DATA PROVIDED section start
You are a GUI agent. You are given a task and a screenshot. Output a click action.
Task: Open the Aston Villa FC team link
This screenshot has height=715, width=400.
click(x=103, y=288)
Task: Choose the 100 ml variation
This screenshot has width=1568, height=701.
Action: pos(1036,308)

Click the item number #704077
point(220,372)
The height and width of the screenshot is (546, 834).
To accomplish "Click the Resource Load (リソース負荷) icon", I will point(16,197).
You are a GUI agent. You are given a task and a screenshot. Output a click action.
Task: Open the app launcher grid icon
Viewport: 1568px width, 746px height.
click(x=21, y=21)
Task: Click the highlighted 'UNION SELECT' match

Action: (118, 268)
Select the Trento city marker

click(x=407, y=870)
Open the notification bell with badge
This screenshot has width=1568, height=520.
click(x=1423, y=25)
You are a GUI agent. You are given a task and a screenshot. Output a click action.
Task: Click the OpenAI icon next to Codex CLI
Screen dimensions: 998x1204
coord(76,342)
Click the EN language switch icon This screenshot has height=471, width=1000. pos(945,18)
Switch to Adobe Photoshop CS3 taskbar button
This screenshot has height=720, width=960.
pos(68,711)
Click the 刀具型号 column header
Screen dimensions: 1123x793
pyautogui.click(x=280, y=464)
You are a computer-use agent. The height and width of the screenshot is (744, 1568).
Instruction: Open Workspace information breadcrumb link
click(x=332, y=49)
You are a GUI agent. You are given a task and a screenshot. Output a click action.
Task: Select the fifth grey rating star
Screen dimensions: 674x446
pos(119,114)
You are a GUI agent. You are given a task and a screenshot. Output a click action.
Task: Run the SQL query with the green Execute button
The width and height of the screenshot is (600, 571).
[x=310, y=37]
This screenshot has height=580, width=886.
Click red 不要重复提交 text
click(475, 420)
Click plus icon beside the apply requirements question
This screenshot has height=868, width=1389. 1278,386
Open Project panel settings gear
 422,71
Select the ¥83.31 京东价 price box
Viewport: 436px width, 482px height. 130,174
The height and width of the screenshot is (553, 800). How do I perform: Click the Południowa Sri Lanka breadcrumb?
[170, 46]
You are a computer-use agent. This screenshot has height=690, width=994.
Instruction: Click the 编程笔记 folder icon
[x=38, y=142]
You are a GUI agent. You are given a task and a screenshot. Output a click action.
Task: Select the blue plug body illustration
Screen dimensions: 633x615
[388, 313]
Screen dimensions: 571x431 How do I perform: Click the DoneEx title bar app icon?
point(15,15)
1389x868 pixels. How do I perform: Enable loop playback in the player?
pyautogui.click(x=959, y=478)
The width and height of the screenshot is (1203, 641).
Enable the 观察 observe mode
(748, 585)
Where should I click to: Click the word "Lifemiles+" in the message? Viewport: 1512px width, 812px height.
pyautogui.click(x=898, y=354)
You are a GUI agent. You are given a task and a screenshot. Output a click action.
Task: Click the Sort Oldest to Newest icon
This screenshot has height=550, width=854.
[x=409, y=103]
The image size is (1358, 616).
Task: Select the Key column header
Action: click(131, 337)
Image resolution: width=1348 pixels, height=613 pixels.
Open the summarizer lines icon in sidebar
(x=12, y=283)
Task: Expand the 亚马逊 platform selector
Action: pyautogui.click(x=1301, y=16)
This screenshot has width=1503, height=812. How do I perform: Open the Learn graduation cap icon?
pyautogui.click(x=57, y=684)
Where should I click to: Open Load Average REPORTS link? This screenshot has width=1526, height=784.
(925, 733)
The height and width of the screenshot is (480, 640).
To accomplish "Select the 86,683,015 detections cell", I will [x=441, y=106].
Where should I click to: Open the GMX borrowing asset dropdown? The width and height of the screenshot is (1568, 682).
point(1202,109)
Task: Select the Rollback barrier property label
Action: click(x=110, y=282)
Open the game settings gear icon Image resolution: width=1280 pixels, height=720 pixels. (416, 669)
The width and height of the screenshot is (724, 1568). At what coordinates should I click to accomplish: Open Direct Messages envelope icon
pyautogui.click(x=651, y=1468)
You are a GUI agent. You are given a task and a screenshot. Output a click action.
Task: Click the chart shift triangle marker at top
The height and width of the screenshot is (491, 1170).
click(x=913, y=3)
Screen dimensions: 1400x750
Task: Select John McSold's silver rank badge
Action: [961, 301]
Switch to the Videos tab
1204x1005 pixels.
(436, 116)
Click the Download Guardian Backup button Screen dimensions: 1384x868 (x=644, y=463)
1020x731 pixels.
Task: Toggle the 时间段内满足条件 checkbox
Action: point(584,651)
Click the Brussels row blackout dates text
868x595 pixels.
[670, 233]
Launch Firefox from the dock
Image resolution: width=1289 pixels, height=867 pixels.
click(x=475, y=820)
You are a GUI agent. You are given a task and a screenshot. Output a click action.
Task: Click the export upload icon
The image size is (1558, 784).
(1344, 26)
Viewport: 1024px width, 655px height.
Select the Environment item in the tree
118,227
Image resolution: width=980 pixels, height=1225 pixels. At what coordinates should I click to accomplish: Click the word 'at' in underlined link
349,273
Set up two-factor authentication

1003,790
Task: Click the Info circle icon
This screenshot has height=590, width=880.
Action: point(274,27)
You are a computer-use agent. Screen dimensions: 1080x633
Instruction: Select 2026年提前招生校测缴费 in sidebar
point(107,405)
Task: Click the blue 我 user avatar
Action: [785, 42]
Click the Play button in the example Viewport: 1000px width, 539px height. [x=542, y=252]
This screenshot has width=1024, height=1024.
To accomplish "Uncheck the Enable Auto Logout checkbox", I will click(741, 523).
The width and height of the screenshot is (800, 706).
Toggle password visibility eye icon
DATA PROVIDED section end
DESCRIPTION OF THE TASK: Every record is to be retyped exactly as given.

COMPLETED EXERCISE:
You are a GUI agent. You are given a task and a screenshot. Output a click action.
Task: Open the Aston Villa FC team link
This screenshot has height=715, width=400.
click(x=103, y=288)
Task: Choose the 100 ml variation
This screenshot has width=1568, height=701.
Action: pos(1036,308)

Click the item number #704077
point(220,372)
The height and width of the screenshot is (546, 834).
To accomplish "Click the Resource Load (リソース負荷) icon", I will point(16,197).
You are a GUI agent. You are given a task and a screenshot. Output a click action.
Task: Open the app launcher grid icon
Viewport: 1568px width, 746px height.
click(x=21, y=21)
Task: Click the highlighted 'UNION SELECT' match

Action: (118, 268)
Select the Trento city marker

click(x=407, y=870)
Open the notification bell with badge
This screenshot has width=1568, height=520.
click(x=1423, y=25)
You are a GUI agent. You are given a task and a screenshot. Output a click action.
Task: Click the OpenAI icon next to Codex CLI
Screen dimensions: 998x1204
coord(76,342)
Click the EN language switch icon This screenshot has height=471, width=1000. pos(945,18)
Switch to Adobe Photoshop CS3 taskbar button
This screenshot has height=720, width=960.
pos(68,711)
Click the 刀具型号 column header
Screen dimensions: 1123x793
pyautogui.click(x=280, y=464)
You are a computer-use agent. The height and width of the screenshot is (744, 1568).
Instruction: Open Workspace information breadcrumb link
click(x=332, y=49)
You are a GUI agent. You are given a task and a screenshot. Output a click action.
Task: Select the fifth grey rating star
Screen dimensions: 674x446
pos(119,114)
You are a GUI agent. You are given a task and a screenshot. Output a click action.
Task: Run the SQL query with the green Execute button
The width and height of the screenshot is (600, 571).
[x=310, y=37]
This screenshot has height=580, width=886.
Click red 不要重复提交 text
click(475, 420)
Click plus icon beside the apply requirements question
This screenshot has height=868, width=1389. 1278,386
Open Project panel settings gear
 422,71
Select the ¥83.31 京东价 price box
Viewport: 436px width, 482px height. 130,174
The height and width of the screenshot is (553, 800). How do I perform: Click the Południowa Sri Lanka breadcrumb?
[170, 46]
You are a computer-use agent. This screenshot has height=690, width=994.
Instruction: Click the 编程笔记 folder icon
[x=38, y=142]
You are a GUI agent. You are given a task and a screenshot. Output a click action.
Task: Select the blue plug body illustration
Screen dimensions: 633x615
[388, 313]
Screen dimensions: 571x431 How do I perform: Click the DoneEx title bar app icon?
point(15,15)
1389x868 pixels. How do I perform: Enable loop playback in the player?
pyautogui.click(x=959, y=478)
The width and height of the screenshot is (1203, 641).
Enable the 观察 observe mode
(748, 585)
Where should I click to: Click the word "Lifemiles+" in the message? Viewport: 1512px width, 812px height.
pyautogui.click(x=898, y=354)
You are a GUI agent. You are given a task and a screenshot. Output a click action.
Task: Click the Sort Oldest to Newest icon
This screenshot has height=550, width=854.
[x=409, y=103]
The image size is (1358, 616).
Task: Select the Key column header
Action: click(131, 337)
Image resolution: width=1348 pixels, height=613 pixels.
Open the summarizer lines icon in sidebar
(x=12, y=283)
Task: Expand the 亚马逊 platform selector
Action: pyautogui.click(x=1301, y=16)
This screenshot has width=1503, height=812. How do I perform: Open the Learn graduation cap icon?
pyautogui.click(x=57, y=684)
Where should I click to: Open Load Average REPORTS link? This screenshot has width=1526, height=784.
(925, 733)
The height and width of the screenshot is (480, 640).
To accomplish "Select the 86,683,015 detections cell", I will [x=441, y=106].
Where should I click to: Open the GMX borrowing asset dropdown? The width and height of the screenshot is (1568, 682).
point(1202,109)
Task: Select the Rollback barrier property label
Action: click(x=110, y=282)
Open the game settings gear icon Image resolution: width=1280 pixels, height=720 pixels. (416, 669)
The width and height of the screenshot is (724, 1568). At what coordinates should I click to accomplish: Open Direct Messages envelope icon
pyautogui.click(x=651, y=1468)
You are a GUI agent. You are given a task and a screenshot. Output a click action.
Task: Click the chart shift triangle marker at top
The height and width of the screenshot is (491, 1170).
click(x=913, y=3)
Screen dimensions: 1400x750
Task: Select John McSold's silver rank badge
Action: [961, 301]
Switch to the Videos tab
1204x1005 pixels.
(436, 116)
Click the Download Guardian Backup button Screen dimensions: 1384x868 (x=644, y=463)
1020x731 pixels.
Task: Toggle the 时间段内满足条件 checkbox
Action: point(584,651)
Click the Brussels row blackout dates text
868x595 pixels.
[670, 233]
Launch Firefox from the dock
Image resolution: width=1289 pixels, height=867 pixels.
click(x=475, y=820)
You are a GUI agent. You are given a task and a screenshot. Output a click action.
Task: Click the export upload icon
The image size is (1558, 784).
(1344, 26)
Viewport: 1024px width, 655px height.
Select the Environment item in the tree
118,227
Image resolution: width=980 pixels, height=1225 pixels. At what coordinates should I click to accomplish: Click the word 'at' in underlined link
349,273
Set up two-factor authentication

1003,790
Task: Click the Info circle icon
This screenshot has height=590, width=880.
Action: point(274,27)
You are a computer-use agent. Screen dimensions: 1080x633
Instruction: Select 2026年提前招生校测缴费 in sidebar
point(107,405)
Task: Click the blue 我 user avatar
Action: [785, 42]
Click the Play button in the example Viewport: 1000px width, 539px height. [x=542, y=252]
This screenshot has width=1024, height=1024.
To accomplish "Uncheck the Enable Auto Logout checkbox", I will click(741, 523).
The width and height of the screenshot is (800, 706).
Toggle password visibility eye icon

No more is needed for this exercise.